Sono sincero: questo no. Ai miei tempi noi studenti sognavamo Morgan Stanley, Goldman e McKinsey: pagavano di più e, si diceva, ti facevano volare in business class. La decisione di fare l'imprenditore è venuta quando, dopo aver avuto successo professionale, ho sentito il desiderio di creare una mia cultura aziendale: quella americana, per quanto perfetta per meritocrazia e professionalità, mi è sempre sembrata un po’ arida. Volevo dimostrare che si può essere un gruppo di bravi ragazzi e vincere. Ora il mio risultato più grande è sapere che alcuni bocconiani sognano di venire a lavorare da Algebris.
In questi trent’anni la finanza è diventata sempre più centrale per le persone. In futuro aumenterà il suo impatto?

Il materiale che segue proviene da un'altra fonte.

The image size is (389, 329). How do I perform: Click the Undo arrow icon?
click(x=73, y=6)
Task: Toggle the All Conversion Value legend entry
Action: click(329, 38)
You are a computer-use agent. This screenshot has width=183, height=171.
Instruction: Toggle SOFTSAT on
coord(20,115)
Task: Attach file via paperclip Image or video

Sì perché la finanza è l'unica disciplina che collega le generazioni in modo molto concreto. Oggi noi siamo qui grazie, ad esempio, ai risparmi fatti da mamma, papà, nonni… allo stesso tempo possiamo prendere a prestito dal futuro del denaro di cui non abbiamo disponibilità ora, chiedendo un mutuo per costruirci la nostra idea di indipendenza. La finanza è il frutto del passato, si vive nel presente e collega al futuro. Me lo spiegò Mario Monti quando ero al primo anno con il concetto di tassazione intragenerazionale: il debito che ricade sulle generazioni future.

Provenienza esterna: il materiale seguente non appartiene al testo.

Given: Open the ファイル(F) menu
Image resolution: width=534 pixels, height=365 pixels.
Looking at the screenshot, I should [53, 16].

Alumnus dell'anno 2024 - Davide Serra
Che valore avrà l’intelligenza artificiale nell’industria finanziaria?
Da ragazzino ero uno dei più bravi a programmare in Excel e ho sempre utilizzato l'ultimo tool tecnologico disponibile. Ora chiedo ai miei di essere super “smanettoni”, ma ad oggi l’intelligenza artificiale non ha fatto nulla che non avessimo già provato prima. Il nostro mondo è complesso e usiamo il machine learning per leggere i dati, ma a essere determinante è ancora l’unione tra il miglior strumento tecnologico e il miglior cervello umano. Con questa visione sbilanciata sulla tecnologia creiamo ansia nelle nuove generazioni: la tecnologia è solo uno degli strumenti, bisogna avere calma e spirito critico, l'uomo deve continuare a evolvere. Per questo il sistema educativo deve essere all’avanguardia.

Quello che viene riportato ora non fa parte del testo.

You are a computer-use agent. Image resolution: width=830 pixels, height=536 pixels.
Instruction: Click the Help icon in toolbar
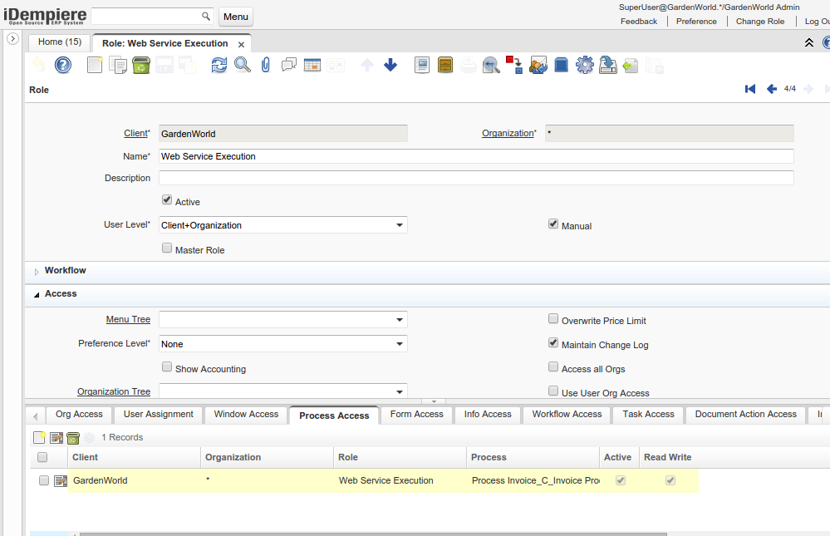[63, 65]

Bisogna lavorare sulla formazione.
Per me è cruciale. A me colpisce incontrare persone che a 25 anni non abbiano le basi di educazione finanziaria, una definizione di cosa siano i soldi, come funzioni una banca centrale o la differenza tra un Btp, un fondo o un’azione. Credo che l’educazione finanziaria, anche minima, sia fondamentale per una consapevolezza personale e maggiore comprensione della realtà che ci circonda, ed espone meno al rischio di essere manipolati da chi fa false promesse, soprattutto su temi importanti come quelli economici.
Lei porta avanti dei progetti di filantropia: perché è importante che gli imprenditori si mettano in gioco?
La mia cultura anglosassone e il mio cuore italiano mi hanno reso ben chiari tre pilastri: l’impegno in famiglia, sul lavoro e nella società, con il dovere di fare bene. Nella mia famiglia sono stato il primo ad aver avuto la chance di studiare e questo ha coltivato in me un grande il senso di responsabilità. Oggi secondo me è corretto restituire parte di quello che ho ottenuto. Lo faccio con due progetti: con Hakuna Matata Foundation aiutiamo ottomila bambini orfani in Tanzania, con progetti di istruzione e assistenza sanitaria; con Bocconi, in Italia, finanziamo borse di studio per gli studenti che hanno le capacità di emergere ma magari non le possibilità economiche. Trent’anni fa la mia borsa di studio è stata la nonna: mi piace sapere di poter dare questa opportunità a qualcun altro.